Saved data entries
=== Begin Enclosure ===

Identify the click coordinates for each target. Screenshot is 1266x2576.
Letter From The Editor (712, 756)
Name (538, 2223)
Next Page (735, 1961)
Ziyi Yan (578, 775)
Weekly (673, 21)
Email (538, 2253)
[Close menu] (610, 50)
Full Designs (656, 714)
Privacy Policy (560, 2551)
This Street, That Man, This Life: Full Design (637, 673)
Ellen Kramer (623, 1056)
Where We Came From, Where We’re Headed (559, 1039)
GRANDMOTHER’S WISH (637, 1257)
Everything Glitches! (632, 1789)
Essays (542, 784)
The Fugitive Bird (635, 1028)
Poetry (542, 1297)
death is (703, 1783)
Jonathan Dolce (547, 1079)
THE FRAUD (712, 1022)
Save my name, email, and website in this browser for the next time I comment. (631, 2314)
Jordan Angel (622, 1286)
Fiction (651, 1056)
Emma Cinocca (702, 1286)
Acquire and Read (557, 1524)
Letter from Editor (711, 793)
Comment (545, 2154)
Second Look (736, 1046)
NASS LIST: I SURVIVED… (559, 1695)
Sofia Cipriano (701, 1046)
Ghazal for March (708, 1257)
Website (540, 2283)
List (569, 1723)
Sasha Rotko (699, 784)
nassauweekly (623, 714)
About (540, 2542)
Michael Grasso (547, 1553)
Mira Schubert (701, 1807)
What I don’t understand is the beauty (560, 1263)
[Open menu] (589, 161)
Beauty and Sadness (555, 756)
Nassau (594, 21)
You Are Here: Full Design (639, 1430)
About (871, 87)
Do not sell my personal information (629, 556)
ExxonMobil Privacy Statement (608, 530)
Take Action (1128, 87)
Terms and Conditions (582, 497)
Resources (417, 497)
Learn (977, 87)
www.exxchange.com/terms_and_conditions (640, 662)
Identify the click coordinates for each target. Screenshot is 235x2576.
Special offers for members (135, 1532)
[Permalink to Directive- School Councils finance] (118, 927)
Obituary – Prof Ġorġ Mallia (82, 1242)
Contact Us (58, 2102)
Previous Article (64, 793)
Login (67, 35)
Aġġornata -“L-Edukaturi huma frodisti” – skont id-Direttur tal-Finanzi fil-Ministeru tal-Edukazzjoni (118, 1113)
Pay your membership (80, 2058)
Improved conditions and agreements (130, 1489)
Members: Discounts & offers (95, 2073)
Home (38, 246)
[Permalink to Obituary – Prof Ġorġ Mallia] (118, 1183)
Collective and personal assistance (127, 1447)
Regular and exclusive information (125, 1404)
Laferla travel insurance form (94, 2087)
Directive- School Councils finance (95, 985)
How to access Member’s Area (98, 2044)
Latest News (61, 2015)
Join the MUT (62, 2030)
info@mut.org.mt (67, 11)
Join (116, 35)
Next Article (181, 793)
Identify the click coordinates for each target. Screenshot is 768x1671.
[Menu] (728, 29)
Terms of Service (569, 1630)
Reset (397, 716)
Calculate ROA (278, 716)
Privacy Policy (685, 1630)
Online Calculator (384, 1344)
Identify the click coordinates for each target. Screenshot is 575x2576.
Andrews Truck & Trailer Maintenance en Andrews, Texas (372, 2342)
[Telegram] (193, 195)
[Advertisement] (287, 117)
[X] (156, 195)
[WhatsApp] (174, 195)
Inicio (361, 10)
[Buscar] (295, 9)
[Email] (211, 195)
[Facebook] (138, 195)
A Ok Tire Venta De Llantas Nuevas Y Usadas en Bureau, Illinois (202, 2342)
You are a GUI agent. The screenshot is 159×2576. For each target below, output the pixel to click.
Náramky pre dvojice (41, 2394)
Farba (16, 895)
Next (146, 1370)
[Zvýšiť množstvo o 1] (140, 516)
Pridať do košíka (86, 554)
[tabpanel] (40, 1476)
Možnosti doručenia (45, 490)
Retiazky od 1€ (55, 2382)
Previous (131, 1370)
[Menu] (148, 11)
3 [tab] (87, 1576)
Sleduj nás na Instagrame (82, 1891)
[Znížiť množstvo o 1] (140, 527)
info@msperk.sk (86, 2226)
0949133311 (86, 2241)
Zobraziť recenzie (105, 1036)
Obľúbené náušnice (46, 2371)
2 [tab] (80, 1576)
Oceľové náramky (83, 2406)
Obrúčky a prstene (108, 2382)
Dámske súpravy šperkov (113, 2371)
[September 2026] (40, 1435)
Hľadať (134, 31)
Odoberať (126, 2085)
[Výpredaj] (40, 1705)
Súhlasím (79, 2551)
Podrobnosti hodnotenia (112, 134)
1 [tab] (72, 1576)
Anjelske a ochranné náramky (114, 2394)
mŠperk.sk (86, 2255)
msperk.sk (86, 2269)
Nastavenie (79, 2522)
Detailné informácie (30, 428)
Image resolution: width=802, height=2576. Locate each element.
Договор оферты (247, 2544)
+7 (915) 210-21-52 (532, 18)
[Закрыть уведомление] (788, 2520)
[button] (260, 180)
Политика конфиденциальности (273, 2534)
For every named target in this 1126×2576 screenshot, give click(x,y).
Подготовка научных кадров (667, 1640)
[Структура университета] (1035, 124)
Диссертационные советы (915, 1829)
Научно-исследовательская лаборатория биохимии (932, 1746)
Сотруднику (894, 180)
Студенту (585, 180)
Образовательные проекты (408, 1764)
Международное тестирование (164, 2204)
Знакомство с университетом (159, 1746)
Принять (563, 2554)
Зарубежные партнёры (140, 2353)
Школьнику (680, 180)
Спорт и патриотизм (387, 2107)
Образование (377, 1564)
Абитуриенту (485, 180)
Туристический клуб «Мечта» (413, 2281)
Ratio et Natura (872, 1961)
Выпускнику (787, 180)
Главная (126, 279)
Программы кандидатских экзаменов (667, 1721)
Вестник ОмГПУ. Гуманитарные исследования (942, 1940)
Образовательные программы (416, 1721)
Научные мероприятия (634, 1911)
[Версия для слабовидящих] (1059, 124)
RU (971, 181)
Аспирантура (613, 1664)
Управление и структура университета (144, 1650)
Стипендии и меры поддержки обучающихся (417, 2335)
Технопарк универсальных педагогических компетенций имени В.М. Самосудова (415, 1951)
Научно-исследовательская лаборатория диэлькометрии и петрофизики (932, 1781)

=== End Enclosure ===

▶ **What needs to be done**
Using the data above, extract exactly the lines from the one that holds "Студенту (585, 180)" to the one that holds "Стипендии и меры", both ends included, and no others.

▶ **Response for this exercise**
Студенту (585, 180)
Образовательные проекты (408, 1764)
Международное тестирование (164, 2204)
Знакомство с университетом (159, 1746)
Принять (563, 2554)
Зарубежные партнёры (140, 2353)
Школьнику (680, 180)
Спорт и патриотизм (387, 2107)
Образование (377, 1564)
Абитуриенту (485, 180)
Туристический клуб «Мечта» (413, 2281)
Ratio et Natura (872, 1961)
Выпускнику (787, 180)
Главная (126, 279)
Программы кандидатских экзаменов (667, 1721)
Вестник ОмГПУ. Гуманитарные исследования (942, 1940)
Образовательные программы (416, 1721)
Научные мероприятия (634, 1911)
[Версия для слабовидящих] (1059, 124)
RU (971, 181)
Аспирантура (613, 1664)
Управление и структура университета (144, 1650)
Стипендии и меры поддержки обучающихся (417, 2335)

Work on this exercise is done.